Work through the entries that follow and state how many lines contain the word "History". Only the number is wanted.

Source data
◆ ◆ ◆ ◆

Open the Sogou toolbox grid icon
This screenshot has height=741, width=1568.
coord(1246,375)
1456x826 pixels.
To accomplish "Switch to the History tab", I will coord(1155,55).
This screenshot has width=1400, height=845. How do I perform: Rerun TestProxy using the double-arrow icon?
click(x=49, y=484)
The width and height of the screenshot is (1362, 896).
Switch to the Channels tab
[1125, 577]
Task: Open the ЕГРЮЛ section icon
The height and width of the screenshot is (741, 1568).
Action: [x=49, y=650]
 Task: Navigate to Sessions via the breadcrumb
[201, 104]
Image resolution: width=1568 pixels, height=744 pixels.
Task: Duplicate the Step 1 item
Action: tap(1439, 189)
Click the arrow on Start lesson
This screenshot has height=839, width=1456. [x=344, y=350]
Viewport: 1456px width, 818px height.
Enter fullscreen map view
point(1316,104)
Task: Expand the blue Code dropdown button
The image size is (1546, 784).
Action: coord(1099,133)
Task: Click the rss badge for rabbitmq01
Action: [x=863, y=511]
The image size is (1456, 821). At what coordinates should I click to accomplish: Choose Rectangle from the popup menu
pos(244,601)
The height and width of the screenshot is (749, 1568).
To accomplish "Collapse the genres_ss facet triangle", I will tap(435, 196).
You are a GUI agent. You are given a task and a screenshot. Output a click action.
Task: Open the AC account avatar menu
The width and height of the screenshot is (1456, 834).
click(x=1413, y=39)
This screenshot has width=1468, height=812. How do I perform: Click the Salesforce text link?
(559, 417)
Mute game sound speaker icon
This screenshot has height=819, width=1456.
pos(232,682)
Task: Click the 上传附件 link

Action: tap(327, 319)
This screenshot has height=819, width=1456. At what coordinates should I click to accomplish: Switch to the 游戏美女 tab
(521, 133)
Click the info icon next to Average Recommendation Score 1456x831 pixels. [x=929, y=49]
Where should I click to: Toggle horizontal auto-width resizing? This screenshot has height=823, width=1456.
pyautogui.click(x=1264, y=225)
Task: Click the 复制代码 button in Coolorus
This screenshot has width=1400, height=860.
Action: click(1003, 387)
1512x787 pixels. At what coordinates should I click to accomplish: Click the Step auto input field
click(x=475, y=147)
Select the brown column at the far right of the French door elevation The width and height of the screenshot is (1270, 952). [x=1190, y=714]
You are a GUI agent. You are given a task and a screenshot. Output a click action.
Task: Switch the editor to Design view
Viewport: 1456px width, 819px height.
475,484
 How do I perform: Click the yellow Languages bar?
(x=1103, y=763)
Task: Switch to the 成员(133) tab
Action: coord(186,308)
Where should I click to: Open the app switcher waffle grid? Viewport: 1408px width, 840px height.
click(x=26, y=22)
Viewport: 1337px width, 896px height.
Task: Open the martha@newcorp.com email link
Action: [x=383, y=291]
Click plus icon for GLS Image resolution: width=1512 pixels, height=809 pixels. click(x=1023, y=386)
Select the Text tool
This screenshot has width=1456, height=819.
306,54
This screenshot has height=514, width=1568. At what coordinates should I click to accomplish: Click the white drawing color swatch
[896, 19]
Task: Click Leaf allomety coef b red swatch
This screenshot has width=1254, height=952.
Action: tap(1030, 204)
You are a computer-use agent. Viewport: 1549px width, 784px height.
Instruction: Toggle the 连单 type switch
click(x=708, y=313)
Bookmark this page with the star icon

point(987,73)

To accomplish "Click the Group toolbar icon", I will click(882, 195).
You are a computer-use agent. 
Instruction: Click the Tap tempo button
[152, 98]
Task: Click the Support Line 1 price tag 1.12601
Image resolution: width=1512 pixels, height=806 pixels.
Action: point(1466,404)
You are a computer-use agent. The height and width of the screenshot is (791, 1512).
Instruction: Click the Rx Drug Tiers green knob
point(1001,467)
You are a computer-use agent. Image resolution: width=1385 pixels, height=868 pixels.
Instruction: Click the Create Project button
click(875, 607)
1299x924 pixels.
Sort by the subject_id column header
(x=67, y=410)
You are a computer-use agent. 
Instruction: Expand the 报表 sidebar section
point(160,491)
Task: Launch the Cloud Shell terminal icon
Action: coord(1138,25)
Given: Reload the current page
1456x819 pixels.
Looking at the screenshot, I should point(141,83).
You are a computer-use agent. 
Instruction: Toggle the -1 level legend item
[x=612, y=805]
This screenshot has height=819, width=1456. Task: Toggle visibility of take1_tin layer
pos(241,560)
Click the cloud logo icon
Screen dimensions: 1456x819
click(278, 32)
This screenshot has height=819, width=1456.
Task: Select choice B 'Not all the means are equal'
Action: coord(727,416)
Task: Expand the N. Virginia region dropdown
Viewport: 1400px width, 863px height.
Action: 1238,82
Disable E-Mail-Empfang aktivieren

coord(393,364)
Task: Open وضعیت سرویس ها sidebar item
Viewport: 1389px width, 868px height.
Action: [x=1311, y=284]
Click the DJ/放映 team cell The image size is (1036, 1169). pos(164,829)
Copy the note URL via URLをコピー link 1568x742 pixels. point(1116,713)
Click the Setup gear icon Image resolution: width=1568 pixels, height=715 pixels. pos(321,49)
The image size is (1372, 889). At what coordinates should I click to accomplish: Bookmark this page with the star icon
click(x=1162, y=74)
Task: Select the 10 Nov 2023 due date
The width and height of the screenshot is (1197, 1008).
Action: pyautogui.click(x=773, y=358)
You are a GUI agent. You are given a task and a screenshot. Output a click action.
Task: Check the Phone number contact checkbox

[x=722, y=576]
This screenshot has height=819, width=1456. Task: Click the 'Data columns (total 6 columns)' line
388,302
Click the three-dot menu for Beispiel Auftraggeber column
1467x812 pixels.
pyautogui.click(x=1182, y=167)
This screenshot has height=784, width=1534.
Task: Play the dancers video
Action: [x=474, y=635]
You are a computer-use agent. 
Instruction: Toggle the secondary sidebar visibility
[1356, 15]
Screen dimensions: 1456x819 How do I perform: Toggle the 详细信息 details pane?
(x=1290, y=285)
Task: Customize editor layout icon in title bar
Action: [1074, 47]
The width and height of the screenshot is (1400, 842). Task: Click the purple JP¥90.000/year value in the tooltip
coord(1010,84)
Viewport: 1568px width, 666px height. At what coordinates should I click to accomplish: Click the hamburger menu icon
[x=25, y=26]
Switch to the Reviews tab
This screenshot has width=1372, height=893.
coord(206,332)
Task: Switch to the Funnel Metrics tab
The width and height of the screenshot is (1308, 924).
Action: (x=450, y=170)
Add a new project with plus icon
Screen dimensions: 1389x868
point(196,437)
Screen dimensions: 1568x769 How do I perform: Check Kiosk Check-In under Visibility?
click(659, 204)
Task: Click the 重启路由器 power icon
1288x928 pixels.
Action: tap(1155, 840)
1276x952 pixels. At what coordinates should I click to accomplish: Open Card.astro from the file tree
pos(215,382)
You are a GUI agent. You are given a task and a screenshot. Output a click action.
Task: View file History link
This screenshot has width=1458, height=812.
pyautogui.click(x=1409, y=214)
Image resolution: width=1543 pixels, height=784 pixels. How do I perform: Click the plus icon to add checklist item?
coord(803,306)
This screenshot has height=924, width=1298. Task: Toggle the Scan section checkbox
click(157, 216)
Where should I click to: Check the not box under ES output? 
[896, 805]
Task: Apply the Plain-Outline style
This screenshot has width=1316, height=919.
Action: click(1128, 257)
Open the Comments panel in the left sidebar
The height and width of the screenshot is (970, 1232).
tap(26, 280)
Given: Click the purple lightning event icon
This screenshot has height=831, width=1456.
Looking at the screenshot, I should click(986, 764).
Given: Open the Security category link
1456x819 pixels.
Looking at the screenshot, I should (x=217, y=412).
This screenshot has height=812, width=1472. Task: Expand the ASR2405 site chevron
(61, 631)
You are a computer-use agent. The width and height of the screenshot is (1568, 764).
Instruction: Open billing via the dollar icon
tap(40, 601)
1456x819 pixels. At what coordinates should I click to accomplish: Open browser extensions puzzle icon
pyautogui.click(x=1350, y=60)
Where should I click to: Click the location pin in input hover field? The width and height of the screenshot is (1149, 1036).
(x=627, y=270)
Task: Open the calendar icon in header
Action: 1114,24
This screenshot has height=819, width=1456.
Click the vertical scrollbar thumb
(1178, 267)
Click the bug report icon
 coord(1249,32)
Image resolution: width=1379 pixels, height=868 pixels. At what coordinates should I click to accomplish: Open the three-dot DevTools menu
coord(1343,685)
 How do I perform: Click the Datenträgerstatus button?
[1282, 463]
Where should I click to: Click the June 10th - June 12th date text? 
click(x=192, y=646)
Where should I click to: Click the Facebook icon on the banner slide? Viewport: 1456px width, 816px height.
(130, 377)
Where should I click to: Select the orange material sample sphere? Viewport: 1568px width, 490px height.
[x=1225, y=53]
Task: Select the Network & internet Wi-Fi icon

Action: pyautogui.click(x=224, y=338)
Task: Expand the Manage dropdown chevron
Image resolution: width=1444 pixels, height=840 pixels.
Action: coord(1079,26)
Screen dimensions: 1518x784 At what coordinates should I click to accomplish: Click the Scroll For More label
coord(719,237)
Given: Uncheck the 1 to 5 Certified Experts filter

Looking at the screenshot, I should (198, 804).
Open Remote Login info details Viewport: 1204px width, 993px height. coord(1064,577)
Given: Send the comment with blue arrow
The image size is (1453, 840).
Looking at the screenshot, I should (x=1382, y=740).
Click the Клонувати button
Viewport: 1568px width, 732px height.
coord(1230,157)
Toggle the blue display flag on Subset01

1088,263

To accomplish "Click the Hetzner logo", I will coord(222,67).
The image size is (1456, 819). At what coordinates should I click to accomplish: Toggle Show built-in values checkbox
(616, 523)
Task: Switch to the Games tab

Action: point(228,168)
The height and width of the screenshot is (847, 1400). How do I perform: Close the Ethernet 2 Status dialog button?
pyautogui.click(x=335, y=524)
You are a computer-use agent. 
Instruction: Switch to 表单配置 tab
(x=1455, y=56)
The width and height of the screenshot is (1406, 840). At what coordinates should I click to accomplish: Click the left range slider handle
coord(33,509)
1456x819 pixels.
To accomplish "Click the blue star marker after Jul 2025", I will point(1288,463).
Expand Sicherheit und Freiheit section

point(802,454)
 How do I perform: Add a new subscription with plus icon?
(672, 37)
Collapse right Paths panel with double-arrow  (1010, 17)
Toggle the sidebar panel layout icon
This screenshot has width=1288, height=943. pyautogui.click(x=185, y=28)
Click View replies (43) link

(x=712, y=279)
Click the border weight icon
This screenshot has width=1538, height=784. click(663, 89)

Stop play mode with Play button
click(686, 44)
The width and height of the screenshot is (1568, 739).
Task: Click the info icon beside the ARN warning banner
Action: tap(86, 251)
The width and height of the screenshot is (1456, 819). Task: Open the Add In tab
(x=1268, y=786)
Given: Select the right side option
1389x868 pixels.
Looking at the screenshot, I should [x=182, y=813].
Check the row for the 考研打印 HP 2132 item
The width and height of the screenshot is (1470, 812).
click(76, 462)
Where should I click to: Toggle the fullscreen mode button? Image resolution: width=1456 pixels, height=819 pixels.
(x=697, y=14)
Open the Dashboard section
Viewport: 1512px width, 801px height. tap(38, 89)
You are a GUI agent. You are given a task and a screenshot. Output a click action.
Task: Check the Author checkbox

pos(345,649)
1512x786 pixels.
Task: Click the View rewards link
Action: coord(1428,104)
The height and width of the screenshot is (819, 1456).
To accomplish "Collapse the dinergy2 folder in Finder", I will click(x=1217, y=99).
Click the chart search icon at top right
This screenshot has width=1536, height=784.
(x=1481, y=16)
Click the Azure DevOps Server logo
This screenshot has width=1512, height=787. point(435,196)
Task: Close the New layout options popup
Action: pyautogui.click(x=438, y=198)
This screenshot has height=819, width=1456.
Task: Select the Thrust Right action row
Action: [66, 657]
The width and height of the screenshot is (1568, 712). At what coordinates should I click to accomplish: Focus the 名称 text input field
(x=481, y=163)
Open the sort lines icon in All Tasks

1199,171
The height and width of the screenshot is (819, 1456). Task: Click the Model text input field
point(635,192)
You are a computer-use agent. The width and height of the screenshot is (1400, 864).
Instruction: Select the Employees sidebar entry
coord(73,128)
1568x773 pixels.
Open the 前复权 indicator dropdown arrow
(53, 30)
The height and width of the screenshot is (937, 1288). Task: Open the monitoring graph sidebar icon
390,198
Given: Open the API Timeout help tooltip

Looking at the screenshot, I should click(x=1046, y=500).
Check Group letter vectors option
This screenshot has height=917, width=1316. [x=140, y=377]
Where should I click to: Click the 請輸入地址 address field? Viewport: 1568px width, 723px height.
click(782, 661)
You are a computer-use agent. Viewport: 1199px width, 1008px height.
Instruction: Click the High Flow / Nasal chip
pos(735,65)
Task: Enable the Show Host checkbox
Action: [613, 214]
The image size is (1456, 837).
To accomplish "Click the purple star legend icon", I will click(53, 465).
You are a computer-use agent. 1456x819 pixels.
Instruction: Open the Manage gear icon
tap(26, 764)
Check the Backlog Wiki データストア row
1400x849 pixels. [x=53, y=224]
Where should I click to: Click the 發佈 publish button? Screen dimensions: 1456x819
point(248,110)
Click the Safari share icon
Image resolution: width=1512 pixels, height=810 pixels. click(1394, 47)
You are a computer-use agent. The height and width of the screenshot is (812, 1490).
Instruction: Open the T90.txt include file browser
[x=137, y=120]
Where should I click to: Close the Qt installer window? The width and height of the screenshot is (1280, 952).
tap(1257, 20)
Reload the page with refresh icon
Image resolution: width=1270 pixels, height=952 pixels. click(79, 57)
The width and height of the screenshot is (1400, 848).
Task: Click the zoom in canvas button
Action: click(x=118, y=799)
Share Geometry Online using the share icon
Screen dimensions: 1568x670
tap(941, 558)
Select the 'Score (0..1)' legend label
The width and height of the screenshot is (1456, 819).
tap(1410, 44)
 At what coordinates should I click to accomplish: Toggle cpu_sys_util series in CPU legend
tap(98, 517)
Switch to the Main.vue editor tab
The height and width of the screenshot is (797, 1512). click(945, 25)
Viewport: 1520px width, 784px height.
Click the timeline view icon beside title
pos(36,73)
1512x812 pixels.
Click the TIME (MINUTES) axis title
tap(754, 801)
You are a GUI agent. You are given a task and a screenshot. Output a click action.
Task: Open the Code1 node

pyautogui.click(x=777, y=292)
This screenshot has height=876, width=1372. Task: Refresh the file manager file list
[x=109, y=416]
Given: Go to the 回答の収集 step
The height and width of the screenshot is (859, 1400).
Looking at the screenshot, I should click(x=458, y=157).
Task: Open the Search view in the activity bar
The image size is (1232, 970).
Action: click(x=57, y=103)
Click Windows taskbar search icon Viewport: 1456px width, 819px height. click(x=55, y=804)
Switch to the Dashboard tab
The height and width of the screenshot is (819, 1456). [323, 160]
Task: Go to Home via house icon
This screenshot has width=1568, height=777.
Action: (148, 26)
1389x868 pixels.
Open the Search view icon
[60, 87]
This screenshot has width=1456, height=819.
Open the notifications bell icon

◆ ◆ ◆ ◆

| Exercise solution |
2